Pixel coordinate grounding data:

□ □ □

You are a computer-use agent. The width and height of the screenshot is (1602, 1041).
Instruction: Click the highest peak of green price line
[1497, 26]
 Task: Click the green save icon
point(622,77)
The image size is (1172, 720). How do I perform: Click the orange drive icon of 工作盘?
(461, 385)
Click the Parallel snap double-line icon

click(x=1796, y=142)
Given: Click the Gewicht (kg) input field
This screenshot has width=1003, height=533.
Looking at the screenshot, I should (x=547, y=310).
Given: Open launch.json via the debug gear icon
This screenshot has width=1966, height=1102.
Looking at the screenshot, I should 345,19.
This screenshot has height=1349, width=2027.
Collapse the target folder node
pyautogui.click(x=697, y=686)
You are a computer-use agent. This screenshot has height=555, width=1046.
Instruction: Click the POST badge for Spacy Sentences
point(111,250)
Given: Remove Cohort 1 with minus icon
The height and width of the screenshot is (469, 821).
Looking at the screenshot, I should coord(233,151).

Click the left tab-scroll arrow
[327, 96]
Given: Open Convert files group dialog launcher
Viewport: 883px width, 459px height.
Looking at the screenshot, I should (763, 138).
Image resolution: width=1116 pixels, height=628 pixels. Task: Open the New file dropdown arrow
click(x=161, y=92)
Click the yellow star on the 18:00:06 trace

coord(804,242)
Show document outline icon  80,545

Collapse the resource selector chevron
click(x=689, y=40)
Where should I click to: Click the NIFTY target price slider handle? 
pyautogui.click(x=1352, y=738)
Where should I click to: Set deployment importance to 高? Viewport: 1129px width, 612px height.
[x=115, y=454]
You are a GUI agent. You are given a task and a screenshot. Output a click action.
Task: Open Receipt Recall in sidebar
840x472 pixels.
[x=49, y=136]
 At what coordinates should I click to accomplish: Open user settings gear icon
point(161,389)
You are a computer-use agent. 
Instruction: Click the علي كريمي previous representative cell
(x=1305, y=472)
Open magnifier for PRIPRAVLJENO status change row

□ □ □

Only the lines containing the string "computer" are needed; pull them out of the records.

You are a computer-use agent. The width and height of the screenshot is (1602, 1041).
You are a computer-use agent. This screenshot has height=555, width=1046.
You are a computer-use agent. 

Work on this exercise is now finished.